Exercise description:
Please output the lines of the records below verbatim, starting at the line that contains "Collapse the isset cache if block at line 821" and ending at the line that contains "Action: [x=725, y=9]", with both of those lines included.

A run of records:

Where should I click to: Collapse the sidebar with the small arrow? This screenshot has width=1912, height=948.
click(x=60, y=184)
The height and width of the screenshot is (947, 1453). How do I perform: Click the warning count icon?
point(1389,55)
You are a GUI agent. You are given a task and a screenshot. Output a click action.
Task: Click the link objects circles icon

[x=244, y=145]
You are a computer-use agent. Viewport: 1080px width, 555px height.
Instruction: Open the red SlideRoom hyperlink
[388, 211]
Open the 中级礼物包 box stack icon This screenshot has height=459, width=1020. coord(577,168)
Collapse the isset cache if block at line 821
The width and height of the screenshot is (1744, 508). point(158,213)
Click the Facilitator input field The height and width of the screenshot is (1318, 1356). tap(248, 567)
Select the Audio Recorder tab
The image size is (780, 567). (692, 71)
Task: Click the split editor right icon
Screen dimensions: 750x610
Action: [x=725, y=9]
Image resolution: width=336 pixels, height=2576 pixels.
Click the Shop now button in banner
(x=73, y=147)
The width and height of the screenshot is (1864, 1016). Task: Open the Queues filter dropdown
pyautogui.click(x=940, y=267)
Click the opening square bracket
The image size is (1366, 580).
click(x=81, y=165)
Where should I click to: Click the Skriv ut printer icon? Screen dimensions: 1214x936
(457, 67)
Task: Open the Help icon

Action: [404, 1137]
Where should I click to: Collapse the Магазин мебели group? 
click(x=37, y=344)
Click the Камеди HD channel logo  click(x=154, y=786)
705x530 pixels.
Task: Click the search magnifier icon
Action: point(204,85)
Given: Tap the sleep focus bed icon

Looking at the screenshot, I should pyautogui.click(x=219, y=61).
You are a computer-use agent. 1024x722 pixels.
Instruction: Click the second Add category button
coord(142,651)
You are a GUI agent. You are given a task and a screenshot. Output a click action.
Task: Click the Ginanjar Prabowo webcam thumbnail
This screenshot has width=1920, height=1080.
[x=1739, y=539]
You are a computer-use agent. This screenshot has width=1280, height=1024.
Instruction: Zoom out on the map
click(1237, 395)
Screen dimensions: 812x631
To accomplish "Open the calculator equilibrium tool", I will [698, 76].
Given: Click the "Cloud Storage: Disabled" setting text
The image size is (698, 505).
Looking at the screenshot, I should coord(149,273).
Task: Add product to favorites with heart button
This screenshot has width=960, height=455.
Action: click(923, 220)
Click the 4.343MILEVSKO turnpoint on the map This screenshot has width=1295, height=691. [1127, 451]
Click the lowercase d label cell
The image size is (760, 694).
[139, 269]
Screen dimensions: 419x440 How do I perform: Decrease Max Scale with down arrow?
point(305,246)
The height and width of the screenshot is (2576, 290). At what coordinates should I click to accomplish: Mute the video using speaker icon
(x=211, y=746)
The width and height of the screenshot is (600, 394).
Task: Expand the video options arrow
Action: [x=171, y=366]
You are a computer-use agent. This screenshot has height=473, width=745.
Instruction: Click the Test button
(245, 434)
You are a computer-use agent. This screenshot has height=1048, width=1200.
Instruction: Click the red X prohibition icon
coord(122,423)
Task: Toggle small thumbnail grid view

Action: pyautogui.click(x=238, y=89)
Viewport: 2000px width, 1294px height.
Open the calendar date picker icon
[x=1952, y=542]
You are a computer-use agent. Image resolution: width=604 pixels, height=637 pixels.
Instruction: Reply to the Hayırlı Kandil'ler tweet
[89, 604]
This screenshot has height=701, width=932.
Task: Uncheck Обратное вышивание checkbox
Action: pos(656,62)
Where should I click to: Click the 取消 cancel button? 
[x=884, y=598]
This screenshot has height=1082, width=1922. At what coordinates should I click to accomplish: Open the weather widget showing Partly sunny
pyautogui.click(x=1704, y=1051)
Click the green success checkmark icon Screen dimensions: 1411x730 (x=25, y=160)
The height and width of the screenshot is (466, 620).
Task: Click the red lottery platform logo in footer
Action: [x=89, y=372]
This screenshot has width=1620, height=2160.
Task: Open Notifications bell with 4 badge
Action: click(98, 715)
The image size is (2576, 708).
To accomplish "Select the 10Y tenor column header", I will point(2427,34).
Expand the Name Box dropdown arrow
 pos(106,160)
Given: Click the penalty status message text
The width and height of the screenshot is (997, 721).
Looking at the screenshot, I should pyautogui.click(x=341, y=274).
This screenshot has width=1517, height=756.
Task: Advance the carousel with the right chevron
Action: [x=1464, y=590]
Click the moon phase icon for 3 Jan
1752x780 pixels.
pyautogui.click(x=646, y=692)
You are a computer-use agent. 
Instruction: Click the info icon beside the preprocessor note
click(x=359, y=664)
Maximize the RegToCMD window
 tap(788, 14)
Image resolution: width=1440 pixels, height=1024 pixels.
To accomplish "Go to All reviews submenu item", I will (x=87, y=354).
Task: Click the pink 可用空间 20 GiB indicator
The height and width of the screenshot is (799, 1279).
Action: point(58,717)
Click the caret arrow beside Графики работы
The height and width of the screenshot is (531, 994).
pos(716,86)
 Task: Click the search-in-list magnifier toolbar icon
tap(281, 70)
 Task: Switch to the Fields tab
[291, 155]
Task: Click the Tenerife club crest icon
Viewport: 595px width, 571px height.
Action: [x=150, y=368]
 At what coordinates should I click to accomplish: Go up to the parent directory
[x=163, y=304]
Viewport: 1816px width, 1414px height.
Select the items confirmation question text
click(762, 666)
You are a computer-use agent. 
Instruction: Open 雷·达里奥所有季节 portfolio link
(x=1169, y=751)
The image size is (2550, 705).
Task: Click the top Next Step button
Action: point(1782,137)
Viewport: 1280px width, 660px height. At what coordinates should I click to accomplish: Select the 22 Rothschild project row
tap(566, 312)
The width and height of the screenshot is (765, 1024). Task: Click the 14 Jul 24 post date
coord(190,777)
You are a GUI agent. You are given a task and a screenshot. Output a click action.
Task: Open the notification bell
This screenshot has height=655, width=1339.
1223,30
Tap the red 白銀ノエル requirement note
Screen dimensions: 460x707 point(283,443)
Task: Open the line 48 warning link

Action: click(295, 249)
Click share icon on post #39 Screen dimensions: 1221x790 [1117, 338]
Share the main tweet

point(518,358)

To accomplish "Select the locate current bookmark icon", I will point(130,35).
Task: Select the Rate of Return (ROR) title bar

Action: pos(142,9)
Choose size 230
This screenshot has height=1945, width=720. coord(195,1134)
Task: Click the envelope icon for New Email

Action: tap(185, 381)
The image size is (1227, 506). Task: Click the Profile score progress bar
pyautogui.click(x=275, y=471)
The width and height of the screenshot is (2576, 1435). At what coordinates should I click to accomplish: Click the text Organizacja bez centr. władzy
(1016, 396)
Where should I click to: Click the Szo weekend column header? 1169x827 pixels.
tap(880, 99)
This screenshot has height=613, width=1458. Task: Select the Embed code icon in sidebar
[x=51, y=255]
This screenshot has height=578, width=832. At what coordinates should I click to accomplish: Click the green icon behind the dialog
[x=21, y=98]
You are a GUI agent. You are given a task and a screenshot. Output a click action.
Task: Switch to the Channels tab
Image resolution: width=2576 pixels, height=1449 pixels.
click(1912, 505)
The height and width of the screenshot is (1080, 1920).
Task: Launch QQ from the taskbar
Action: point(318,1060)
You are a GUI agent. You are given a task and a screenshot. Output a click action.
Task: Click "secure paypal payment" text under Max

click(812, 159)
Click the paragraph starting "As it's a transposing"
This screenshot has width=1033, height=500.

Exercise result:
Collapse the isset cache if block at line 821
The width and height of the screenshot is (1744, 508). point(158,213)
Click the Facilitator input field The height and width of the screenshot is (1318, 1356). tap(248, 567)
Select the Audio Recorder tab
The image size is (780, 567). (692, 71)
Task: Click the split editor right icon
Screen dimensions: 750x610
Action: [x=725, y=9]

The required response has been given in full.